The Resistance Signal: What It Is and What to Do With It

Resistance — the internal sense of not wanting to proceed with something that the practitioner has decided to do — is one of the most reliable indicators of trigger activation in business. It is not the same as disagreement, and it is not the same as a genuine change of mind. It is the nervous system’s signal that the next action is entering territory that carries a threat prediction. Take your time with this.


What Resistance Is

Resistance, in the trigger context, is the activation of a threat prediction at the threshold of a specific action. It produces a felt quality of pulling back, not-wanting, or an inability to move toward the action — even when the cognitive mind has already decided that the action is right and necessary.

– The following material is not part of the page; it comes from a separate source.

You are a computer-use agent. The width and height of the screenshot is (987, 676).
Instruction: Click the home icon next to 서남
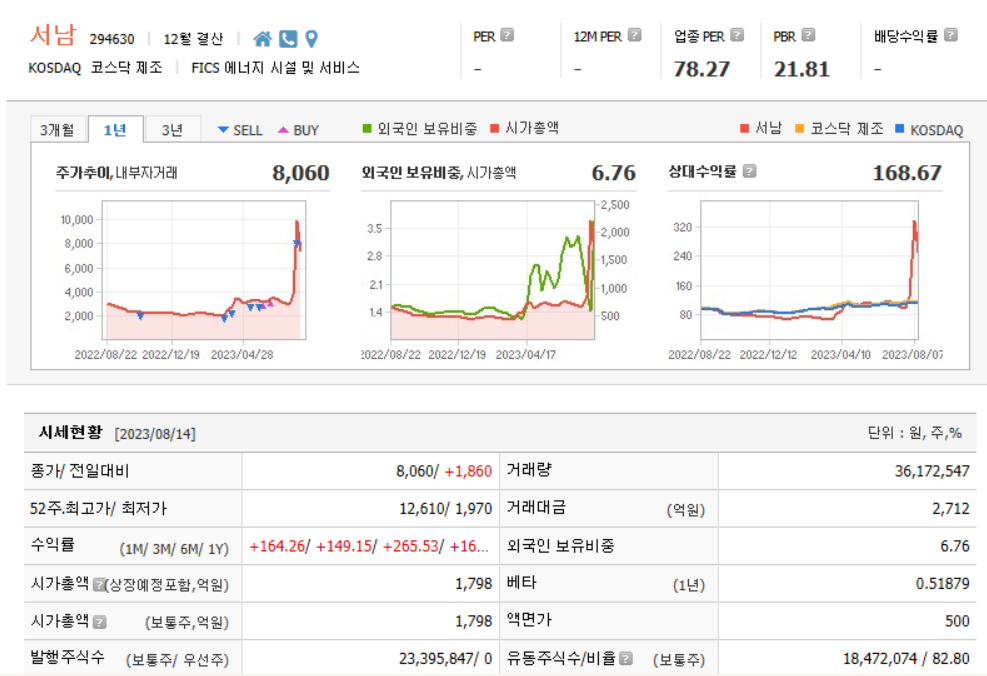click(x=263, y=38)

The experience of resistance is usually not “I’ve changed my mind.” It is “I know I need to do this and I don’t want to.” The practitioner who has decided to post the content, make the call, hold the price — and then feels the resistance at the moment of execution — is not experiencing a legitimate change of mind. They are experiencing a trigger activation.

The distinction matters because the two experiences — genuine change of mind and trigger-activated resistance — require completely different responses.


The Qualities of Trigger-Activated Resistance

Trigger-activated resistance has specific qualities that distinguish it from genuine reconsideration:

It fires at the execution threshold, not at the decision threshold. The resistance appears when the practitioner is about to act — not when they are deciding whether to act. The decision was made; the resistance arises at the moment of execution.

It intensifies as the action approaches. The further into the action the practitioner moves, the stronger the resistance. This escalation toward action is characteristic of trigger activation.

It produces a specific behavioral impulse. Rather than simply producing inaction, resistance often produces a specific alternative: delay (the content can be posted tomorrow), substitution (a different, lower-activation action that fills the time the intended action would have occupied), or rationalization (a reason why this particular instance isn’t the right one).

It reduces when the action is avoided. The relief of deferral is rapid and significant — which is the signature of the avoidance response running.


What to Do With Resistance

Step one: Name it. “I’m feeling resistance. This is a trigger signal.” The naming interrupts the automatic identification with the resistance — the sense that the resistance is just true, that not wanting to is sufficient reason not to act.

Step two: Identify the trigger. Which trigger is producing this resistance? The visibility trigger (at the threshold of content publication)? The worth trigger (at the threshold of a pricing conversation)? The relational conflict trigger (at the threshold of a difficult conversation)? Naming the specific trigger reduces the amorphous quality of the resistance and makes it workable.

Step three: Check the decision. Was the decision to do this action made from the before window, from regulated capacity, from genuine values-based reasoning? If yes, the decision stands. The resistance is the trigger’s response to the decision, not a revision of the decision itself.

Step four: Minimum viable action. Move toward the action in the smallest possible increment. Not the complete action — the first step of the action. The resistance typically reduces once the first step is taken and the catastrophic prediction begins to be tested against reality.

Step five: Log the outcome. After the action is completed, log what the resistance was predicting and what actually happened. This entry is the evidence that the resistance’s predictions are, over time, systematically more negative than reality.


Resistance as Navigation

The most useful reframe of the resistance signal: resistance is the compass that points toward the work that most needs doing.

The actions that meet the most resistance are typically the actions that, if taken consistently, would most significantly advance the practitioner’s business and the practitioner’s integration. The resistance marks the frontier — the territory where the trigger’s predictions are most active and the behavioral evidence is most needed.